# SET EXERCISE
In the data below, can you rewrite the lines from the one containing "876x598 pixels." up to and including the one containing "tap(441, 368)" as a numbered list, leaving out any blank lines?

# ENTRIES PROVIDED
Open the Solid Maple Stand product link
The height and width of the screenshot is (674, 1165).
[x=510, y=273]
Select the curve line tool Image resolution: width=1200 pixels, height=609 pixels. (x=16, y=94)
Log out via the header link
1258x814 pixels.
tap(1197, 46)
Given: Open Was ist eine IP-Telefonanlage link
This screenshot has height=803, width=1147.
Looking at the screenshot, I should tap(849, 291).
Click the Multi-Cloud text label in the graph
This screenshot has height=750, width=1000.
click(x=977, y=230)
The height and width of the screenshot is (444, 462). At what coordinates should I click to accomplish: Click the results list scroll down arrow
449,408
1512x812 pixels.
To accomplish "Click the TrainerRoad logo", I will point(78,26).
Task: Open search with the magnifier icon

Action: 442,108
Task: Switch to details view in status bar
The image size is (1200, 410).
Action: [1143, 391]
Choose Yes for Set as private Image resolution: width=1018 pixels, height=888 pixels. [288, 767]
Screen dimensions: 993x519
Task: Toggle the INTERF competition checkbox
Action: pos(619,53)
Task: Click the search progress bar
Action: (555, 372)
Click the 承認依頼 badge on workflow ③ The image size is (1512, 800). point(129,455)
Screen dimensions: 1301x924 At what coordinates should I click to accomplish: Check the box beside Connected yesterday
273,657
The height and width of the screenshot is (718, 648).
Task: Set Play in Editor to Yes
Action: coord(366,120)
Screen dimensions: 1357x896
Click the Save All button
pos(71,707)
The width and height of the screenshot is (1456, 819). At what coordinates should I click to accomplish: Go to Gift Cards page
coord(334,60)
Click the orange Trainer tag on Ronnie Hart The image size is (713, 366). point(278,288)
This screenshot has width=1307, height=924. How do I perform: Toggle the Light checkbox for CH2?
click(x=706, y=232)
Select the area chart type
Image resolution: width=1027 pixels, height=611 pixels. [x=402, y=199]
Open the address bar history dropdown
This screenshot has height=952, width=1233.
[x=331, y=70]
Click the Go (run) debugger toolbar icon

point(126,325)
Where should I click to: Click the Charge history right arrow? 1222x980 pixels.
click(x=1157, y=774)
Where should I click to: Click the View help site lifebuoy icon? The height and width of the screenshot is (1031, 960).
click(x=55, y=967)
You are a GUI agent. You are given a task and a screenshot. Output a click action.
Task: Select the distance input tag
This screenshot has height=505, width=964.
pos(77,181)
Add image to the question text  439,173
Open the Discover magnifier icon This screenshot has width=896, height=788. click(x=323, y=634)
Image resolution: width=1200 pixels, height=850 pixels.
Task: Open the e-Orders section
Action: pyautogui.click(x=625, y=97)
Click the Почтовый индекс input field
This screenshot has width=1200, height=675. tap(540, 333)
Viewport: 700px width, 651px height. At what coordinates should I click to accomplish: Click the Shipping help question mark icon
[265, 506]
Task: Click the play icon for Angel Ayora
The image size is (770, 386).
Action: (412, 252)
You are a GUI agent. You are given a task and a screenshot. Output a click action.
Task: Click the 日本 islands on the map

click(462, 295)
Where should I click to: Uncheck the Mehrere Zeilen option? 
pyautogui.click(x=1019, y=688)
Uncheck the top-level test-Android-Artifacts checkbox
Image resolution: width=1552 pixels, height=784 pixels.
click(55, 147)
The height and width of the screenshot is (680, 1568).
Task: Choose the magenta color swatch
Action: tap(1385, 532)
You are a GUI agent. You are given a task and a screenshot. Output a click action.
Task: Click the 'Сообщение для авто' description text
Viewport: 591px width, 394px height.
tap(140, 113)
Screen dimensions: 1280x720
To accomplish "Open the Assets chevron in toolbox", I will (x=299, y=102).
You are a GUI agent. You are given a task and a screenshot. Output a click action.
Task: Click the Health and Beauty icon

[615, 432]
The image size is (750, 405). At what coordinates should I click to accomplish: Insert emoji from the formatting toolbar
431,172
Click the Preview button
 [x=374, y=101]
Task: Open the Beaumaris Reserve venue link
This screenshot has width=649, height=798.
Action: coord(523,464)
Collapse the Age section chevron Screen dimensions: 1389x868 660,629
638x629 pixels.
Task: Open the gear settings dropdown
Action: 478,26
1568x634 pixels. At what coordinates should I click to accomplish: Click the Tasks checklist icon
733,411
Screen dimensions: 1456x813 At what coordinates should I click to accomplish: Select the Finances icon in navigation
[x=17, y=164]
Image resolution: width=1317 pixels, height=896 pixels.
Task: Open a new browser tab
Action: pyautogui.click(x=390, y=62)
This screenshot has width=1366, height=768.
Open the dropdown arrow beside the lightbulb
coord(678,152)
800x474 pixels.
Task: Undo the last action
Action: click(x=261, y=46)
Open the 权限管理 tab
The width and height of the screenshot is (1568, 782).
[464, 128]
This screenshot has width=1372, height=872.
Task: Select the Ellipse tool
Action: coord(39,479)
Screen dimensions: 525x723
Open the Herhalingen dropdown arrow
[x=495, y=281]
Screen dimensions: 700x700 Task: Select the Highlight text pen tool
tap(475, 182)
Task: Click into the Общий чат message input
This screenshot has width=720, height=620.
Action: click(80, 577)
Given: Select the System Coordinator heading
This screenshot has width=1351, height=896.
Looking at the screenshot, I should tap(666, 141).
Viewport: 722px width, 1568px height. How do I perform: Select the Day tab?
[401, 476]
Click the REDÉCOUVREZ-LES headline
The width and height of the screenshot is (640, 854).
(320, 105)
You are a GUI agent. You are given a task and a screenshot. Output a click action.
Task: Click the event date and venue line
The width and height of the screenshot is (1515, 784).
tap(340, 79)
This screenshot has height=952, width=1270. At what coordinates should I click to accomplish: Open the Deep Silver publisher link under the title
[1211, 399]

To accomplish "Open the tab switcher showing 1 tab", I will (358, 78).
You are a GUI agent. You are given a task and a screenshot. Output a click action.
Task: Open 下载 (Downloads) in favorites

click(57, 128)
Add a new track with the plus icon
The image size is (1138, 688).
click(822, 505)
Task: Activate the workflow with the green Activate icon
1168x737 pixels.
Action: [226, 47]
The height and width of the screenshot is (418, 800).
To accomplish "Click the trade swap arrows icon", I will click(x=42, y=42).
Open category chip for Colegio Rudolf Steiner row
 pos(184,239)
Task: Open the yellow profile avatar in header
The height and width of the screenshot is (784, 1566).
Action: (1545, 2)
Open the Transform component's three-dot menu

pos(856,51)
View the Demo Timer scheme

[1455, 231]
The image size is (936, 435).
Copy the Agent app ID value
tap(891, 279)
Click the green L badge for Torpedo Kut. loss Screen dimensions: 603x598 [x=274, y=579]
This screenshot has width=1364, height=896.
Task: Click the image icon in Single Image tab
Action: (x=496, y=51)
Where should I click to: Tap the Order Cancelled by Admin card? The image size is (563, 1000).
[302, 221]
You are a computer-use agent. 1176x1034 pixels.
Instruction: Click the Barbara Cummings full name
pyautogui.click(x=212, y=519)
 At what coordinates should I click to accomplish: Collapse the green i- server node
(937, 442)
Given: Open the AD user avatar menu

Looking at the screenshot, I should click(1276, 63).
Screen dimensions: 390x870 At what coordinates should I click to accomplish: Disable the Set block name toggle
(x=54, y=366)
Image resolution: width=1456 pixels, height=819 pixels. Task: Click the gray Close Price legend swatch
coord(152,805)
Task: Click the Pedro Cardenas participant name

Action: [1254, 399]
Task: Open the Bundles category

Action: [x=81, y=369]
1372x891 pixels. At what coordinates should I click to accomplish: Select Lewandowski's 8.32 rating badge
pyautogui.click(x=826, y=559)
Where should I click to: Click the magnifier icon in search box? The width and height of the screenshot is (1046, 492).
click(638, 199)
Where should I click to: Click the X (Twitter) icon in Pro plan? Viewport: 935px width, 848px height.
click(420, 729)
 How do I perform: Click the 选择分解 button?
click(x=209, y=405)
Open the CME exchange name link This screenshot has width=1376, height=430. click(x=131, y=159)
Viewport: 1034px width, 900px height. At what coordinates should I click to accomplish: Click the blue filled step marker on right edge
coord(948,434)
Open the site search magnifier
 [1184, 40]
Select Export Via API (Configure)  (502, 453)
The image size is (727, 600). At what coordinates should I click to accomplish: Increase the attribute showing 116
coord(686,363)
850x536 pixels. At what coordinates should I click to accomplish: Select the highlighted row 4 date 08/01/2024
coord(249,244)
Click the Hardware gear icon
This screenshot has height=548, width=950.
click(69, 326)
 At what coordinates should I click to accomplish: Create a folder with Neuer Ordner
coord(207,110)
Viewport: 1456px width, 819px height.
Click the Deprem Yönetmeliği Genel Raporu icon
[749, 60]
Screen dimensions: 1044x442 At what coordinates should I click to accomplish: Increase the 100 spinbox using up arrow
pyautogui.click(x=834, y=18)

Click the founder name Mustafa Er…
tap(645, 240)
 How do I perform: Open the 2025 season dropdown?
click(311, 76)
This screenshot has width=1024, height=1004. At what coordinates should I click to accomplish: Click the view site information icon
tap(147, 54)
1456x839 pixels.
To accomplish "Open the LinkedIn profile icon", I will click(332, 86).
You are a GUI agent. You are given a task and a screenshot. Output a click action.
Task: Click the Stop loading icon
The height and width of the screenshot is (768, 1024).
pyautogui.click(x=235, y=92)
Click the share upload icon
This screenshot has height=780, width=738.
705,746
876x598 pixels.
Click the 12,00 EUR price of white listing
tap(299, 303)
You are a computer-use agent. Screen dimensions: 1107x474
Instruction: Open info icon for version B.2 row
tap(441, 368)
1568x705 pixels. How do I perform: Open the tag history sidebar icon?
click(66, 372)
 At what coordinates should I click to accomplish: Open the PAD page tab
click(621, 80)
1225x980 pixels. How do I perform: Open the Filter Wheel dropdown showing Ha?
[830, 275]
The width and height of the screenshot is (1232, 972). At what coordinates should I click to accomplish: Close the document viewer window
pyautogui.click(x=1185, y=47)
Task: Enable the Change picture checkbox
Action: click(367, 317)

# RESULT FOR THIS EXERCISE
1. 876x598 pixels.
2. Click the 12,00 EUR price of white listing
3. tap(299, 303)
4. You are a computer-use agent. Screen dimensions: 1107x474
5. Instruction: Open info icon for version B.2 row
6. tap(441, 368)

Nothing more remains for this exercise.